PROBLEM ▸
Please render each line of the material below as a string in a JSON list, skipping blank lines and leaving out the pictures.

(Click-target data)
[START]

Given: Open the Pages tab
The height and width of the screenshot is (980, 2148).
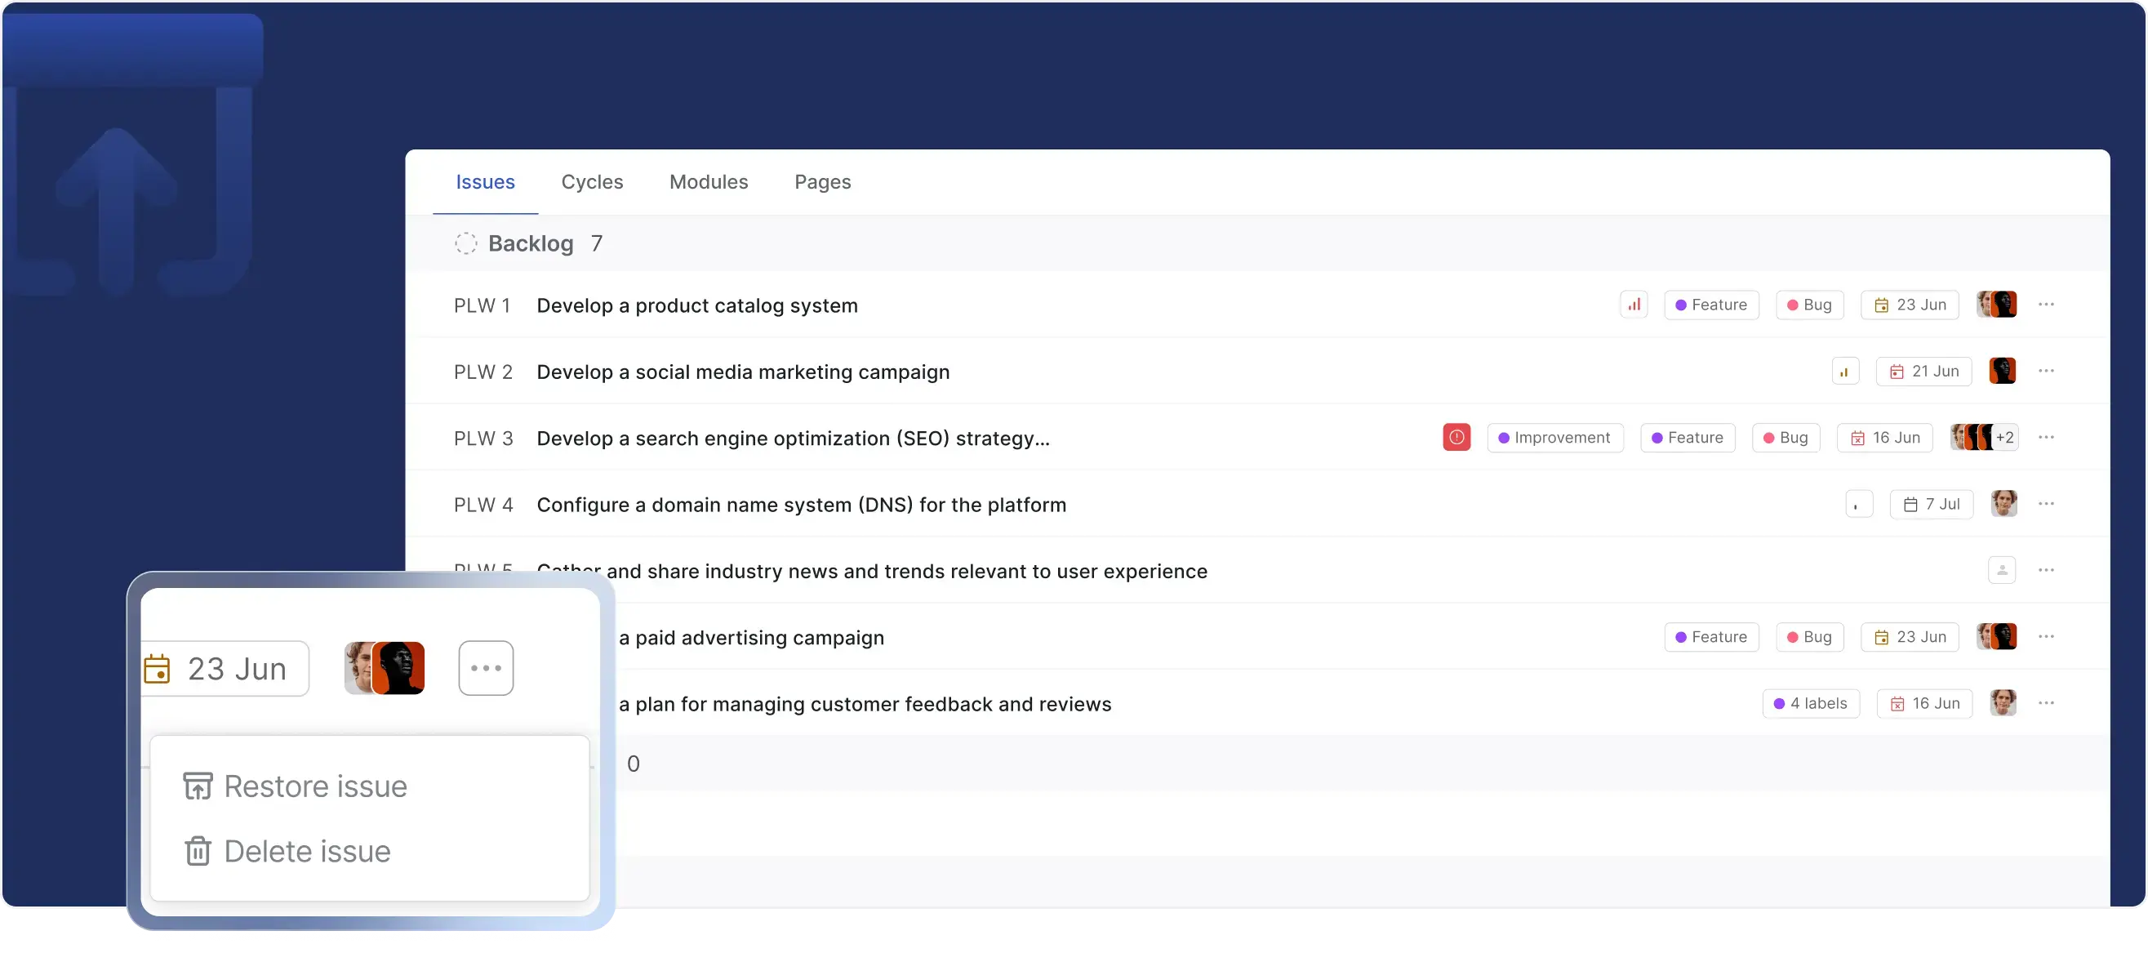Looking at the screenshot, I should pos(822,182).
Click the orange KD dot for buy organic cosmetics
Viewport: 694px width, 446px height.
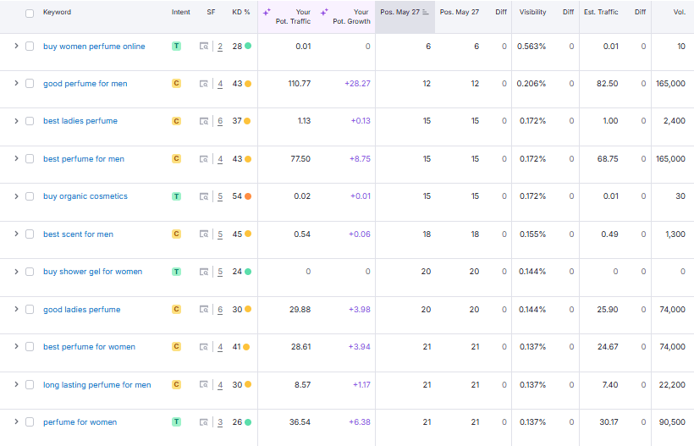coord(248,196)
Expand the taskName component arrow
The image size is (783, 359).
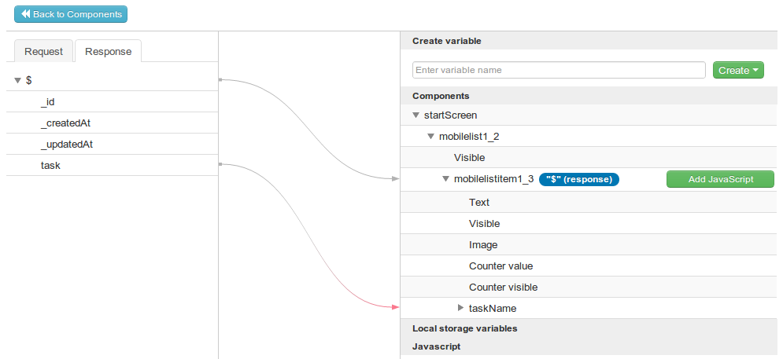[461, 308]
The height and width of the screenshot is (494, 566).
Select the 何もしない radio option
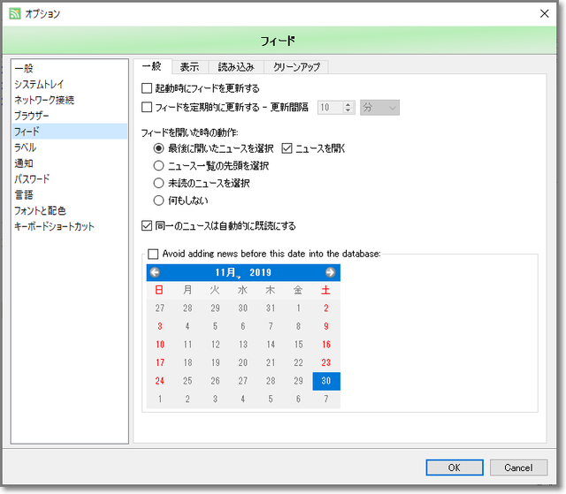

[END]

RESPONSE TO THIS TASK ▸
[
  "Given: Open the Pages tab",
  "The height and width of the screenshot is (980, 2148).",
  "Looking at the screenshot, I should pos(822,182).",
  "Click the orange KD dot for buy organic cosmetics",
  "Viewport: 694px width, 446px height.",
  "coord(248,196)",
  "Expand the taskName component arrow",
  "The image size is (783, 359).",
  "[461, 308]",
  "The height and width of the screenshot is (494, 566).",
  "Select the 何もしない radio option"
]